では、アジアから逃げ帰ったドルはニューヨークの株式市場へ戻って株価を押し上げる役割を果すことになるのだろうか。お金が余るようになったらインフレになる、というのが貨幣数量説の理論だが、物のあり余る時代になると、要らない物は誰も買わないのだから、いくらお金がふえても日用品の値上がりには必ずしもつながらない。また株が上がるかどうかは産業界の儲けがふえるかどうかに左右されるものであるから、上がると予測できれば買いが入るし、下がると思えば売りが出る。アジアの株の値下がりが、アメリカの対アジア貿易やアジア投資の業績に不利に働くと思えば、ニューヨーク市場でも株が売られ、ニューヨークに戻った資金もニューヨーク市場から逃げ出そうとするだろう。
株式市場から逃げ出したお金は債券市場にいくといわれているが、株が下がるときは必ず逃げ遅れる者が出る。そういうお金は株の下がった分だけ財産価値を失う。もともと値打ちがあるといっても、相場が上がって高い値段で取引されていたというだけのことで、それが下がると、資産の評価はおちるが物そのものがなくなってしまうわけではない。
世界を駆けまわっている投機資金にしても、ふえることをめざして機敏に動いているけれども、事、志と違って資産の評価のおちるときは、ジャイアントが一寸法師になってしまうことに変りはない。したがって不良少年が生れ故郷に帰ったら、心を入れ替えて模範少年になると考えるよりも、一寸法師にされまいと逃げまわっているうちに、だんだん一寸法師になっていく運命が待っているとみたほうが正しいだろう。
つまり通貨の切り下げをすれば、本来なら通貨の値打ちがなくなった分だけ、不動産にしても物の値段にしても値上がりをしてインフレになりそうなものだが、実際にインフレどころか、逆にデフレになって財産価値が縮んでしまう。現金が姿を消して金利も上がるから、商売がまわらなくなって、やりくりがつかなくなってしまう。金繰りのために不動産を売りに出しても、お金がないし、もっと下がるだろうと思うと、お金をもっている人でも買ってくれなくなる。上がるのは、輸入品のコストくらいなものであるが、それも買ってくれる人がいなければ、安くまけて売るか、輸入を控えるよりほかなくなる。

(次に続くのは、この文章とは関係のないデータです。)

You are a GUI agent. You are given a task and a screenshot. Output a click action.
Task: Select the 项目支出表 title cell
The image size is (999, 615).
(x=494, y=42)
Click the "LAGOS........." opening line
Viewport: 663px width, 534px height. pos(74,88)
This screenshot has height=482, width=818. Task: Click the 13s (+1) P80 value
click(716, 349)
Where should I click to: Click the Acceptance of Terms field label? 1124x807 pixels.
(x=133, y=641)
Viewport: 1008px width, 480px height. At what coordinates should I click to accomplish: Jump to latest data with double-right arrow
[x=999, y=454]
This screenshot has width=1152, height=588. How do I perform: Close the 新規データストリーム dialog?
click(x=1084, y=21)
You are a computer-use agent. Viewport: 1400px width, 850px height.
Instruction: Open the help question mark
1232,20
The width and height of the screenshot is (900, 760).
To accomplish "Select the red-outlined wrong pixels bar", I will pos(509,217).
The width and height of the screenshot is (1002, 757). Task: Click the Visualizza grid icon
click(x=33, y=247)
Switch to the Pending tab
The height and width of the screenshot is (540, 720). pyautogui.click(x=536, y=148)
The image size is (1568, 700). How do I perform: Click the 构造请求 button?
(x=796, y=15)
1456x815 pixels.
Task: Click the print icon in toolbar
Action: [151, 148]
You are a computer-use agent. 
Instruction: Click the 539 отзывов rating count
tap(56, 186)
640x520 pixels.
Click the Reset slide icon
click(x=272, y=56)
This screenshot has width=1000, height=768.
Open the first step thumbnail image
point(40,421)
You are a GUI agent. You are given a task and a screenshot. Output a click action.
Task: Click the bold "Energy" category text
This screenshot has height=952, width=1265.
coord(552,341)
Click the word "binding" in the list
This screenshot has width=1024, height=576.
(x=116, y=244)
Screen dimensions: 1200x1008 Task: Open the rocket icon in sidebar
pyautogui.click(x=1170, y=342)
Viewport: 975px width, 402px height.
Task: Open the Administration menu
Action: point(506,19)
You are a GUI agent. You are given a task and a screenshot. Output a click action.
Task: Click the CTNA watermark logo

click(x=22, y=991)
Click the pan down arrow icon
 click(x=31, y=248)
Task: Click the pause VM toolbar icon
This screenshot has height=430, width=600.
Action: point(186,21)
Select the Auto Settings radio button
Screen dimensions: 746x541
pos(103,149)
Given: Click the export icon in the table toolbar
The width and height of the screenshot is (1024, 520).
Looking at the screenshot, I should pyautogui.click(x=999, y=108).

そうなると、日本のように生産事業が技術や資本を温存できている国では、不動産業や不良債権を抱えた金融機関が倒産したり整理統合される程度ですみ、産業界全休は何とか再起を図ることができる。ところが、東南アジアにいくと、新しく興った生産事業の基礎まで根こそぎやられる可能性があり、その修復にはかなりの時間がかかろう。